• Article
  • Jun 13 2018

Undergraduate Research Mentor Award Winners Announced

Luke BradleyJanice Fernheimer and Gregory Luhan received the University of Kentucky 2018 Excellent Undergraduate Research Mentor Award. This student-nominated award recognizes UK faculty members who demonstrate an outstanding commitment to mentoring undergraduate researchers, providing exceptional undergraduate research experiences, as well as supporting and promoting the undergraduate research initiatives on campus.

Eighteen faculty mentors were nominated for the award by their students.

Bradley is an associate professor and research mentor in the Department of Neuroscience and the Department of Molecular and Cellular Biochemistry in the UK College of Medicine, and an associate professor in the neuroscience major program in the UK College of Arts and Sciences. He is also affiliated with the UK Lewis Honors College, the Center of Structural Biology and the Brain Restoration Center. 

Fernheimer is an associate professor in the UK College of Arts and Sciences' Department of Writing, Rhetoric and Digital Studies and director of the Jewish Studies Program. She is also an affiliate of the Department of Gender and Women’s Studies and the UK Lewis Honors College. In 2016, Fernheimer was awarded the Zantker Charitable Foundation Professorship in Jewish Studies.

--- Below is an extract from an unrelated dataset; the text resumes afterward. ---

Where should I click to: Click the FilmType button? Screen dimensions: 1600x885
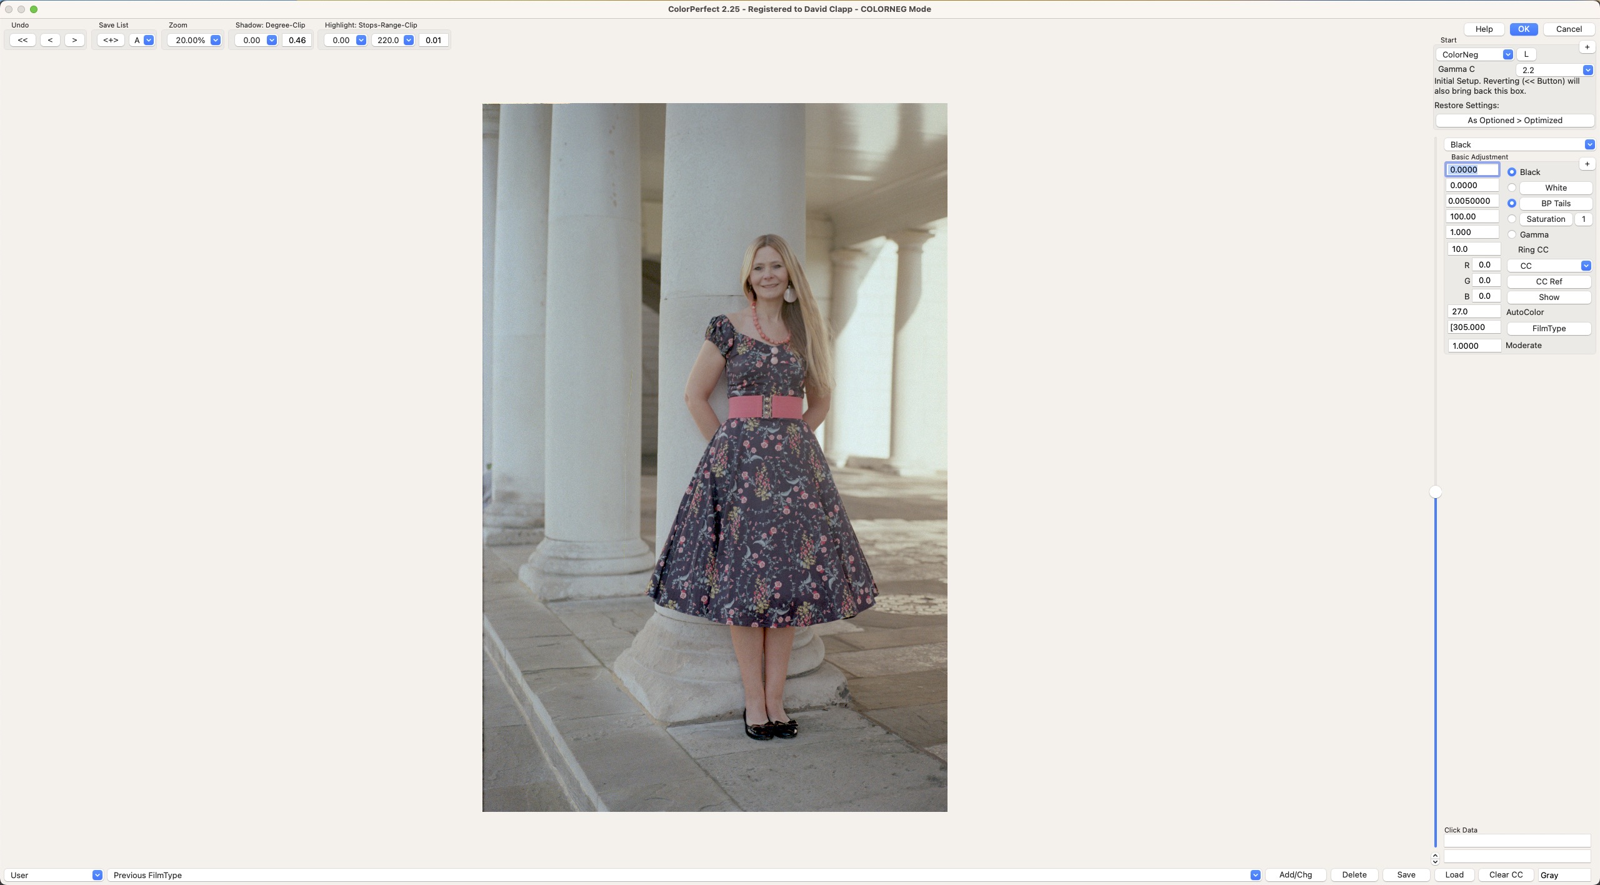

Along with Associate Professor Beth Goldstein, she established the Jewish Heritage Fund for Excellence Jewish Kentucky Oral History Collection at the Louie B. Nunn Center for Oral History.

Luhan is the John Russell Groves Endowed Professor of Architecture in the School of Architecture in UK College of Design and an affiliate professor with UK’s Lewis Honors College and the College of Engineering’s Center for Visualization and Virtual Environments. Luhan holds a University Research Professorship and is a nationally recognized architect, scholar, author, professor and academic leader whose work investigates how design, emerging digital technologies, critical theory, pedagogy, practice and academic-industry partnerships intersect.